Land deals in Africa and Asia: Cornering foreign fields - Anon84
http://www.economist.com/opinion/displaystory.cfm?story_id=13697274

======
potatolicious
Very interesting article - and we can see the effects of this sort of land
ownership historically, particularly with regards to American multi-national
agriculture giants.

From what I know of the situation, the effects of these massive land buy-outs
are rarely positive. Yes, it generates employment locally, but it creates a
trade deficit for the host country like you would not believe, and drives
everyone into poverty in the long run. Not to mention that many of these
countries are starving, and instead of using the land to grow food crops and
feed the people, they're exporting bananas and pineapples, and re-importing
staple foods that they're not growing themselves at high prices.

This behaviour has led to revolutions in the past - and we know that the
ousting of the socialist Salvadore Allende in Chile (by the CIA, no less) was
fueled largely due to American corporate objections over nationalization of
farmlands.
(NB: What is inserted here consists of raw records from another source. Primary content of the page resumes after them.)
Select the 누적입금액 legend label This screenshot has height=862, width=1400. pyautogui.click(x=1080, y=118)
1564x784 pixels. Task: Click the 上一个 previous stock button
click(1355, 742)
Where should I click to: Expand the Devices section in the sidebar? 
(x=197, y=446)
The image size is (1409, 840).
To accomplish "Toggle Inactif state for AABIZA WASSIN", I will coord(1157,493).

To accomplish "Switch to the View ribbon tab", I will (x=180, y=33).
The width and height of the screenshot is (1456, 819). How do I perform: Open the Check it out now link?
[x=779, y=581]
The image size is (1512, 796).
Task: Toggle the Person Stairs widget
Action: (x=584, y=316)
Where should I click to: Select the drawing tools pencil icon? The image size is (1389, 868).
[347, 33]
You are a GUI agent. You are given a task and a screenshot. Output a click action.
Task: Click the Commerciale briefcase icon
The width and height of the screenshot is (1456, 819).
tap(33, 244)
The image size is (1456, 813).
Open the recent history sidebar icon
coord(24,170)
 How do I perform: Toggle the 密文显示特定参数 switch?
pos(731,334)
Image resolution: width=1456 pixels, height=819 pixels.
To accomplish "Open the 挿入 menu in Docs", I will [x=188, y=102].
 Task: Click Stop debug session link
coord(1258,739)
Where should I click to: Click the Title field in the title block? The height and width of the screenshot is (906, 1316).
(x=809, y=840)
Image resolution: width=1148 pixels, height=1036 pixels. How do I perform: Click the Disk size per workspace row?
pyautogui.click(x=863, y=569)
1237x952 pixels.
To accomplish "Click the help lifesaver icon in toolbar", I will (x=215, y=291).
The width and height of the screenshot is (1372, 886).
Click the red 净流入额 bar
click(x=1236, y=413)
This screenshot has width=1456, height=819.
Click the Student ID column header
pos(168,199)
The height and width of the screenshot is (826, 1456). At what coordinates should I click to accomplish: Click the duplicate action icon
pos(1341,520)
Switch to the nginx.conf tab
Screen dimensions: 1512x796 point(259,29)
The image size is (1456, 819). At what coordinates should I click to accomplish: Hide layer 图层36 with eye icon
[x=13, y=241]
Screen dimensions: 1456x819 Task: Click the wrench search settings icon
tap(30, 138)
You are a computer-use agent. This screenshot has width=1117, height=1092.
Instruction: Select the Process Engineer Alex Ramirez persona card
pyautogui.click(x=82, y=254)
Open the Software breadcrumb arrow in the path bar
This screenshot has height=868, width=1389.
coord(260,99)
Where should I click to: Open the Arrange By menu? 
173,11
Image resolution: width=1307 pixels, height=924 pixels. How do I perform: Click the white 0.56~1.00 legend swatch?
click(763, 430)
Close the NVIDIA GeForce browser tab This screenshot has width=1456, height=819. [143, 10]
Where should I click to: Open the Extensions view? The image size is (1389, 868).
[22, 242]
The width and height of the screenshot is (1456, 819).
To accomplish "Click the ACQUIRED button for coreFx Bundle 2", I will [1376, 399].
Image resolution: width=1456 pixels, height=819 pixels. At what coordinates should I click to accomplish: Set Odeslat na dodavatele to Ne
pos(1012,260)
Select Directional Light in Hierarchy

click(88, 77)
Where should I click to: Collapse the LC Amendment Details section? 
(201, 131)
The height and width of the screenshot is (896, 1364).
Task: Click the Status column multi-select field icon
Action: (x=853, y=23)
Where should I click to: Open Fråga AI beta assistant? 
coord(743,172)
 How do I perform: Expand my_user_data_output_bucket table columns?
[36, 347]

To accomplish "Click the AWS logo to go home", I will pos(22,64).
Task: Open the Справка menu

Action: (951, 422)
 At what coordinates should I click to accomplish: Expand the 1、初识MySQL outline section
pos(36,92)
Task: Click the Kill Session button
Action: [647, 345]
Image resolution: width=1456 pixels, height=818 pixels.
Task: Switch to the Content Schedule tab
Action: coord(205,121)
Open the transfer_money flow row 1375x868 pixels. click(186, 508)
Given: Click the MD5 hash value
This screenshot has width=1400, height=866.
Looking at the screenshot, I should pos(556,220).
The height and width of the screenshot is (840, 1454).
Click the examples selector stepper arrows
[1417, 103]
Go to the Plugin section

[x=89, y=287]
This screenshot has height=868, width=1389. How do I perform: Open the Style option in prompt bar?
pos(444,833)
And then he was replaced by Pinochet - a story we would be better
off not repeating.

Whatever the benefits of this sort of deal, I'm fairly certain the farmers at
on the fields are not seeing it. Massive land buy-outs like these benefit only
the gilded upper classes of these poor countries.

------
seldo
This reminds me of the Transnationals described in Kim Stanley Robinson's Red-
Green-Blue Mars trilogy (which won an award for its realistic portrayal of
economics). Basically, the multinationals found small countries with a GDP
much smaller than their own profits and bought the whole country: land,
infrastructure, and government. Then they refashioned the laws of that country
through corruption and bribery to fit themselves and began operating at a
level parallel to the governments of other countries, rather than being
subject to their laws.

In this case, the governments of Saudi Arabia, China, etc., worried that the
countries that supply them with raw materials will pass laws restricting
exports, are buying massive portions of the production capacity of these
exporting countries to essentially make it impossible for these countries to
sell goods to anybody else. It's simultaneously a clever and sinister form of
neo-colonialism.

------
3pt14159
I'd buy land in these countries if I had an army backing my land claim. In
general, I have a strong dislike for national investments like these. If the
only difference between me and China is that I can't trust their
courts/government and China can, due to China's large stock piles of guns,
then it presents an unfair (and illiquid) market place.

------
patrickg-zill
Read up on Benetton in Argentina also.